## WHAT YOU ARE ASKED TO DO
Present every line of the listing below as a Markdown table with the columns Row and Line, numbering the rows in order and leaving out blank lines.

## SUPPLIED RECORDS
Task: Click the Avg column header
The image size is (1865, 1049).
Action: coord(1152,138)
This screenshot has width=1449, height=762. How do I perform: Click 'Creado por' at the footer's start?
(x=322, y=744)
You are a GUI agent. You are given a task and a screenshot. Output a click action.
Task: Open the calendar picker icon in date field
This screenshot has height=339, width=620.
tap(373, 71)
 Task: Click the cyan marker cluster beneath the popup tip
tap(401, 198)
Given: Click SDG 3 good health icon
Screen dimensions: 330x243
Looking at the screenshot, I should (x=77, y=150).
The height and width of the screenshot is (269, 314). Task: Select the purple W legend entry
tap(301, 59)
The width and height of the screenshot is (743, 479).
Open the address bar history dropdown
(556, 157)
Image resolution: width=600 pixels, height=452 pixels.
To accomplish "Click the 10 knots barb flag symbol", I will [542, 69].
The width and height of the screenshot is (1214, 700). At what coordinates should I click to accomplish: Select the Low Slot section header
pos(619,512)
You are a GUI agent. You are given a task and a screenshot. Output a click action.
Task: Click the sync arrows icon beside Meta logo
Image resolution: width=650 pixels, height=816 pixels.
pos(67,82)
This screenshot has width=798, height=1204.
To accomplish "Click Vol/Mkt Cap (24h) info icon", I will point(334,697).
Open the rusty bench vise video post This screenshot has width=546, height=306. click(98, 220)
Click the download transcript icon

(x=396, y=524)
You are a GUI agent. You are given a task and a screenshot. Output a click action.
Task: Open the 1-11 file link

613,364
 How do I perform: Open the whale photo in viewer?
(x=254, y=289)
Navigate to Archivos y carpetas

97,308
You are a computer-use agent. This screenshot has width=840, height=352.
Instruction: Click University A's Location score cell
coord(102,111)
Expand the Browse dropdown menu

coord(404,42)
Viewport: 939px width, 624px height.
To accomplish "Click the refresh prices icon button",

## COMPLETE RESPONSE
| Row | Line |
|---|---|
| 1 | Task: Click the Avg column header |
| 2 | The image size is (1865, 1049). |
| 3 | Action: coord(1152,138) |
| 4 | This screenshot has width=1449, height=762. How do I perform: Click 'Creado por' at the footer's start? |
| 5 | (x=322, y=744) |
| 6 | You are a GUI agent. You are given a task and a screenshot. Output a click action. |
| 7 | Task: Open the calendar picker icon in date field |
| 8 | This screenshot has height=339, width=620. |
| 9 | tap(373, 71) |
| 10 |  Task: Click the cyan marker cluster beneath the popup tip |
| 11 | tap(401, 198) |
| 12 | Given: Click SDG 3 good health icon |
| 13 | Screen dimensions: 330x243 |
| 14 | Looking at the screenshot, I should (x=77, y=150). |
| 15 | The height and width of the screenshot is (269, 314). Task: Select the purple W legend entry |
| 16 | tap(301, 59) |
| 17 | The width and height of the screenshot is (743, 479). |
| 18 | Open the address bar history dropdown |
| 19 | (556, 157) |
| 20 | Image resolution: width=600 pixels, height=452 pixels. |
| 21 | To accomplish "Click the 10 knots barb flag symbol", I will [542, 69]. |
| 22 | The width and height of the screenshot is (1214, 700). At what coordinates should I click to accomplish: Select the Low Slot section header |
| 23 | pos(619,512) |
| 24 | You are a GUI agent. You are given a task and a screenshot. Output a click action. |
| 25 | Task: Click the sync arrows icon beside Meta logo |
| 26 | Image resolution: width=650 pixels, height=816 pixels. |
| 27 | pos(67,82) |
| 28 | This screenshot has width=798, height=1204. |
| 29 | To accomplish "Click Vol/Mkt Cap (24h) info icon", I will point(334,697). |
| 30 | Open the rusty bench vise video post This screenshot has width=546, height=306. click(98, 220) |
| 31 | Click the download transcript icon |
| 32 | (x=396, y=524) |
| 33 | You are a GUI agent. You are given a task and a screenshot. Output a click action. |
| 34 | Task: Open the 1-11 file link |
| 35 | 613,364 |
| 36 |  How do I perform: Open the whale photo in viewer? |
| 37 | (x=254, y=289) |
| 38 | Navigate to Archivos y carpetas |
| 39 | 97,308 |
| 40 | You are a computer-use agent. This screenshot has width=840, height=352. |
| 41 | Instruction: Click University A's Location score cell |
| 42 | coord(102,111) |
| 43 | Expand the Browse dropdown menu |
| 44 | coord(404,42) |
| 45 | Viewport: 939px width, 624px height. |
| 46 | To accomplish "Click the refresh prices icon button", |